Securing ASP.Net Pages - using the location tag
March 26, 2010
posted by Brad Kingsley
I recently posted a blog showing how to set up ASP.NET authentication and password protect an entire website. What if you don't want to secure the entire website though? Or if you want to have different users authorized to different parts of the site?

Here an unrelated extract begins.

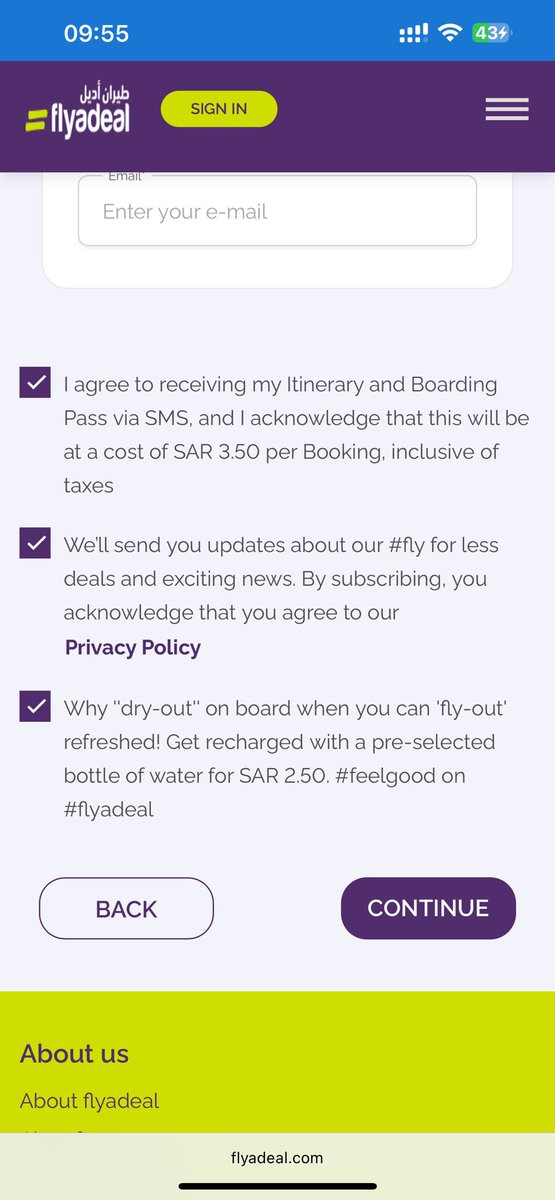555x1200 pixels.
Task: Uncheck the deals and news subscription checkbox
Action: click(35, 543)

Let's say you want to allow anyone to access the root of the website but you have two secure subfolders - "secure1" and "secure2" - that you only want certain users to access. Below demonstrates the use of the <location> tag to configure specific security settings for those individual folders.
<configuration>
<system.web>
<authentication mode="Forms">
<forms name="TestAuthCookie" loginUrl="login.aspx" timeout="30">
<credentials passwordFormat="Clear">
<user name="user1"password="pass1"/>
<user name="user2"password="pass2"/>
</credentials>
</forms>
</authentication>
</system.web>
<location path="secure1">
<system.web>
<authorization>
<allow users="user1"/>
<deny users="*"/>
</authorization>
</system.web>
</location>
<location path="secure2">
<system.web>
<authorization>
<allow users="user2"/>
<deny users="*"/>
</authorization>
</system.web>
</location>
</configuration>
When setting up the access rules (within the <authorization> attribute) be sure to not only set an <allow> but also a <deny> value as I did above. Otherwise your defined user will have access - but so will everyone else.
This example allows only user1 to access secure1 and only user2 to access secure2.